Work instructions -
1/ Answer these questions using the film review of The Secret Life of Walter Mitty:
(a) In what year were James Thurber's short stories published in the New Yorker?
(b) What is Walter Mitty's job at Life Magazine?
(c) What is the name of the woman Mitty admires from afar?
2/ In the film review of The Secret Life of Walter Mitty, rewrite the part that opens with the words containing "The 2013 Walter" and closes with "sea and air.", changing "Life Magazine" to "Look Magazine".
3/ Carry on the film review of The Secret Life of Walter Mitty from its last sentence.

Text excerpt -
Tuesday, December 17, 2013

'The Secret Life of Walter Mitty' (2013) directed by Ben Stiller


The Secret Life of Walter Mitty is a film torn between the twin poles, sincerity versus against commerce.  The central figure of Walter Mitty, a nebbish fantasist who lapses into daydreams as a coping mechanism to get through an unfriendly world, feels very of the moment, even though the character's origins are in James Thurber's short stories published in the New Yorker in 1939.

The 2013 Walter Mitty is a negative asset manager for Life Magazine: processing the increasingly rare physical negatives that photographers send in.  He's reticent, introverted and physically unassuming, but intelligent, caring and generally pretty nice.  As we begin the film we find Life Magazine undergoing a corporate raid which marks the end of the print publication. With promised layoffs to come, Mitty, working in a darkened back room in an increasingly obsolete medium, fears for the worst.  Compounding his pessimism is a missing photograph that's heralded as the "quintessence" of Life Magazine; a photograph that's going to adorn the cover of the final edition. The meat of the film is Walter Mitty's quest for this image; the journey taking him thousands of miles over land, sea and air.

The first third of the film shows Mitty frequently "zoning out" into masculine power fantasies.  They're presented as playful bits of fun but underneath the joke that this shrimpy little guy is engaged in imaginary titanic battles there's a constant and underlying violence to them - something that becomes even more disturbing the more its repeated.  We soon come to understand that everything about Walter Mitty's world is designed to rob him of masculinity, to diminishing him as a man in the eyes of his family, his co-workers and Cheryl, the woman he admires from afar.  


The American office worker losing his mojo is pretty timely given the continuing aftershocks of economic crisis in the US. So Mitty's worries over his job security, confidence issues with women, fretting over money and being victimised by sarcastic alpha males will ring true with a large portion of the audience.  Power fantasies; be they violent daydreams, hardcore pornography, superhero movies or milporn videogames, function as a massage for the male ego - a way for men with no power and agency to hit back against emasculation and find somewhere - anywhere - where they can be King for a few snatched seconds.

So Walter Mitty, as we first meet him, is a character pregnant with promise.  Unfortunately it's in untangling his ball of string where the film comes unstuck.  His character development becomes tied to the increasingly action-packed real-life experiences.  As he leaps from helicopters, fights sharks or engages in high-speed skateboarding nirvana he becomes more rugged, more confident, more masculinity: finding his bravery and enabling himself to overcome any hurdle life places in front of him.

Data section -
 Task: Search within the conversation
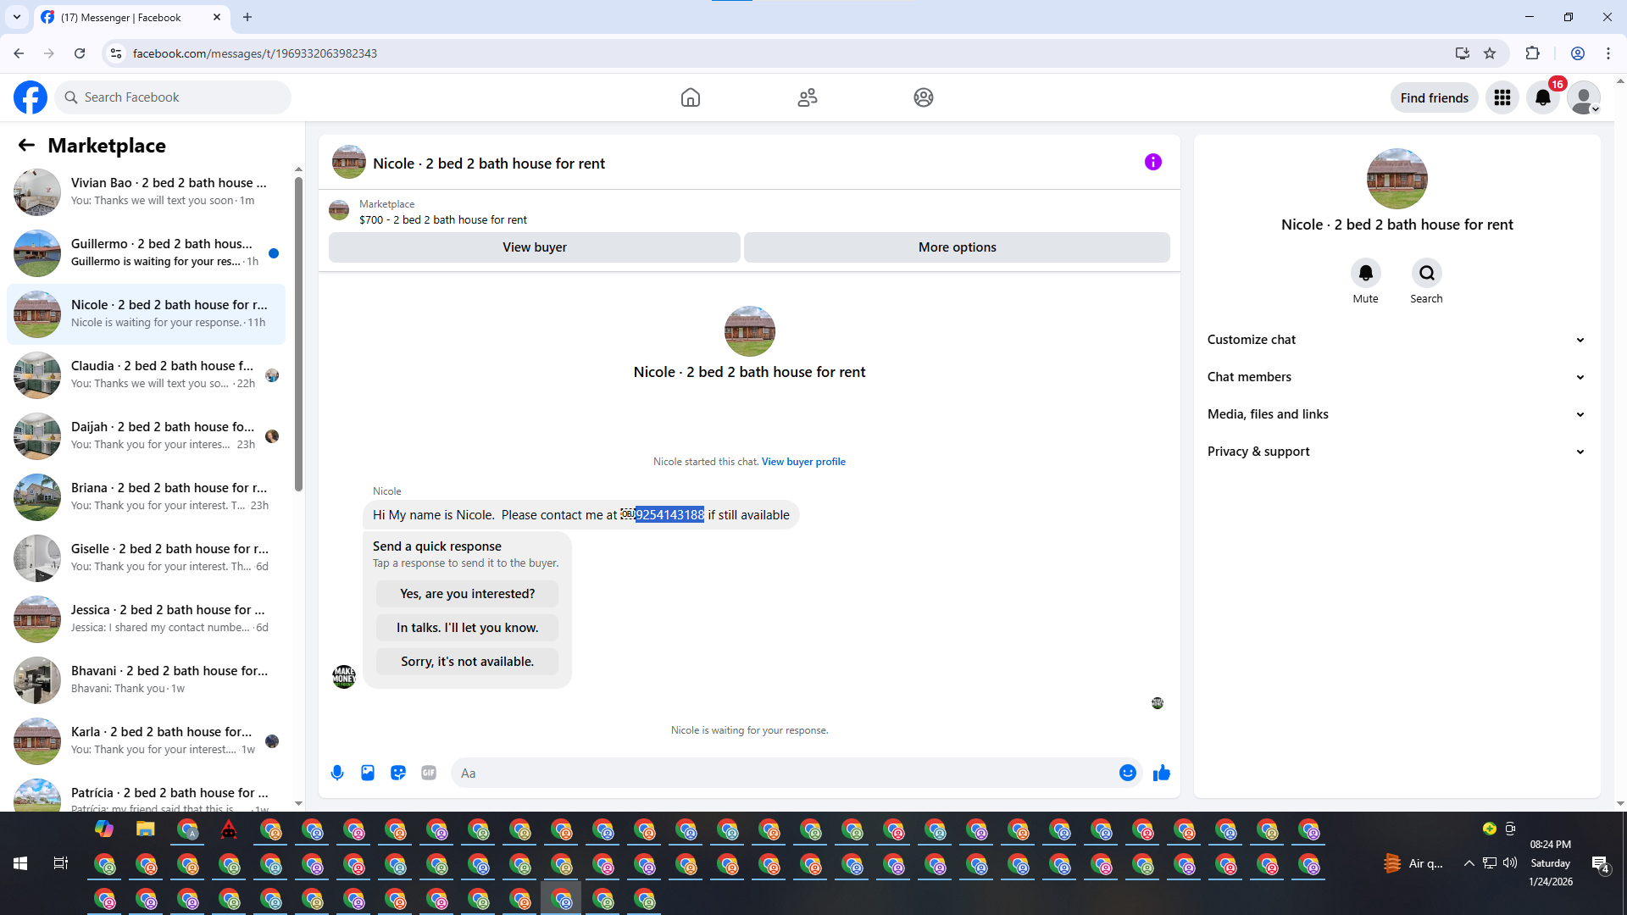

Expected responses -
1/
(a) 1939
(b) Negative asset manager
(c) Cheryl

2/
The 2013 Walter Mitty is a negative asset manager for Look Magazine: processing the increasingly rare physical negatives that photographers send in.  He's reticent, introverted and physically unassuming, but intelligent, caring and generally pretty nice.  As we begin the film we find Look Magazine undergoing a corporate raid which marks the end of the print publication. With promised layoffs to come, Mitty, working in a darkened back room in an increasingly obsolete medium, fears for the worst.  Compounding his pessimism is a missing photograph that's heralded as the "quintessence" of Look Magazine; a photograph that's going to adorn the cover of the final edition. The meat of the film is Walter Mitty's quest for this image; the journey taking him thousands of miles over land, sea and air.

3/
Masculinity in Walter Mitty appears to be directly connected to the length of your beard. Walter Mitty as bullied underdog is utterly clean-shaven, bullied by a trio of smartly bearded, power-suited corporate raiders.  As he travels around the world he encounters beardy, self-actualised men of all varieties, and Mitty's absorption of important lessons from them allows him to grow a fine, lustrous beard of his own - a beard which appears to confer authority and potent male sexiness upon him - able to demolish the men who once kicked sand in his eyes and literally climb the highest mountain.

I'm not entirely sure why the film is fixated on beards in particular, but I suppose as a visual cue to show the character's development they're as good as any other.  Unfortunately this is about as clear as the film gets, and soon the films waters are unpleasantly muddied.  The biggest offender is the rather obnoxiously upfront product placement for eHarmony - a dating website with a greedy eye on the bank accounts of the lovelorn lonely.  eHarmony essentially becomes Mitty's only friend for much of the film, enthusiastically encouraging our hero and at one point literally coming to his rescue.  This is the most egregious bit of advertising, though the film also instructs us to eat delicious pizza at Papa Johns and uses the company motto of the defunct Life Magazine as the character's motto.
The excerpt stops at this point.